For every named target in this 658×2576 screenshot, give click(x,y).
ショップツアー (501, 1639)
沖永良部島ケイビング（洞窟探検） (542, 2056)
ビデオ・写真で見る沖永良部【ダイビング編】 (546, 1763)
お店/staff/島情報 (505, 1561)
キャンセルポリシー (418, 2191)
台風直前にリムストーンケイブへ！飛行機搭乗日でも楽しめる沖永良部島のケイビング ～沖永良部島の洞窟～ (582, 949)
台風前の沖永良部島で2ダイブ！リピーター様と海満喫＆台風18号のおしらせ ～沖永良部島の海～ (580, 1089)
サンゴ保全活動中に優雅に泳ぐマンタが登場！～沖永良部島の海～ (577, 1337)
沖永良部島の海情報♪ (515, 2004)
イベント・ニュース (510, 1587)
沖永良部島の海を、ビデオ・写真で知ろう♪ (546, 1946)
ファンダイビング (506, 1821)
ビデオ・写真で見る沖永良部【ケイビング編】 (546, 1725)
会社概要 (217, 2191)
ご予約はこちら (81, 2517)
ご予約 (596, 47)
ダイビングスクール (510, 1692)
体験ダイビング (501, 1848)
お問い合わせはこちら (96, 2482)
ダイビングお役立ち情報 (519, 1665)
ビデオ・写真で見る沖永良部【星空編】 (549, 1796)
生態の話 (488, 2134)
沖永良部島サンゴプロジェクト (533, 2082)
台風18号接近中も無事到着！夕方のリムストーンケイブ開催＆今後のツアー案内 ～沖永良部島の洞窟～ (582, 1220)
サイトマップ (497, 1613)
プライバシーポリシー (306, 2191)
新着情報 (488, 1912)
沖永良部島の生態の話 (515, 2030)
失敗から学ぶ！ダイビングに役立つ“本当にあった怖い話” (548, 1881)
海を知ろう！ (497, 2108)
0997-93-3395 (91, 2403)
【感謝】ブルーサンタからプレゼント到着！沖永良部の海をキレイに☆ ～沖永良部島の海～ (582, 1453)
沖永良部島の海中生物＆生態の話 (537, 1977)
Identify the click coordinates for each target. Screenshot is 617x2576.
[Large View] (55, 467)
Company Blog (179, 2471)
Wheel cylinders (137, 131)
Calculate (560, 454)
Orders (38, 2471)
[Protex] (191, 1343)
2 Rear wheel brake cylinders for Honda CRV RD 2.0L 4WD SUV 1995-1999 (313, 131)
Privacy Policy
+++++
- **What you will do**
Every line from the one with "ビデオ・写真で見る沖永良部【ケイビング編】 (546, 1725)" through the last line of the records above should be returned exactly, please, and no others.

- **Answer section**
ビデオ・写真で見る沖永良部【ケイビング編】 (546, 1725)
会社概要 (217, 2191)
ご予約はこちら (81, 2517)
ご予約 (596, 47)
ダイビングスクール (510, 1692)
体験ダイビング (501, 1848)
お問い合わせはこちら (96, 2482)
ダイビングお役立ち情報 (519, 1665)
ビデオ・写真で見る沖永良部【星空編】 (549, 1796)
生態の話 (488, 2134)
沖永良部島サンゴプロジェクト (533, 2082)
台風18号接近中も無事到着！夕方のリムストーンケイブ開催＆今後のツアー案内 ～沖永良部島の洞窟～ (582, 1220)
サイトマップ (497, 1613)
プライバシーポリシー (306, 2191)
新着情報 (488, 1912)
沖永良部島の生態の話 (515, 2030)
失敗から学ぶ！ダイビングに役立つ“本当にあった怖い話” (548, 1881)
海を知ろう！ (497, 2108)
0997-93-3395 (91, 2403)
【感謝】ブルーサンタからプレゼント到着！沖永良部の海をキレイに☆ ～沖永良部島の海～ (582, 1453)
沖永良部島の海中生物＆生態の話 (537, 1977)
Identify the click coordinates for each target. Screenshot is 617x2576.
[Large View] (55, 467)
Company Blog (179, 2471)
Wheel cylinders (137, 131)
Calculate (560, 454)
Orders (38, 2471)
[Protex] (191, 1343)
2 Rear wheel brake cylinders for Honda CRV RD 2.0L 4WD SUV 1995-1999 (313, 131)
Privacy Policy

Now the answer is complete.